5  Long vs Wide data

5.1 Background

Concepts

There are two distinct formats for storing data, wide and long. With wide format, each row is a separate set of measurements on an entity (individual, taxon), and data for each trait are recorded in successive columns. With long format data, each row includes only a single trait measurement, with a column for the trait name and a column that indicates which rows of data belong to the same entity. Most ecological datasets are in wide format, as the same trait measurements are made on each entity. However, when merging together datasets that measure different traits, it becomes more efficient to store data in long format. Otherwise, you end up with a very “holey” table, as each trait may only be measured on a small proportion of entities.

5.2 Our approach

The traits.build output tables (traits, locations, contexts, etc.) are each in long format.

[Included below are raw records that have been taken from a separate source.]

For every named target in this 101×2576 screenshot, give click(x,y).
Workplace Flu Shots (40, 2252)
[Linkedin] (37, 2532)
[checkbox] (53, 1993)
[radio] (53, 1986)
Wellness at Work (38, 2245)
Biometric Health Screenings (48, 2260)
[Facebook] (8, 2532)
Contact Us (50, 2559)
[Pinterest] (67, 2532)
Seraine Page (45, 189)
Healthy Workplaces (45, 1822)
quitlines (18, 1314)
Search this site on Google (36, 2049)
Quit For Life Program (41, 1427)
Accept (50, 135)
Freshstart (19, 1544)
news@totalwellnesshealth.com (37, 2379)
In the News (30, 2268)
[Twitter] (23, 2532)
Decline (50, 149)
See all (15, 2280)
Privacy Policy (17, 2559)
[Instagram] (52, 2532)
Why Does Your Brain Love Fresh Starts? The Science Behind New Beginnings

Within a traits.build database different traits, location properties, and context properties are always likely to be collected by different datasets, leading to a database with many, many columns with low completeness. Under this scenario, long format significantly reduces the size of the data object, reducing storage costs and increasing the speed of loading. However, most users will prefer a wide format for analysis as multiple trait measurements for the same entity will be collapsed to a single row. This becomes practical once the full database is subsetted to just include specific traits.

Pivotting between long and wide

Two {tidyr} functions, pivot_longer and pivot_wider make it quick to convert data from long to wide format in R. The AusTraits tutorial offers multiple examples for how these functions can be used to pivot the various relational tables in a traits.build database, inuding the core traits table.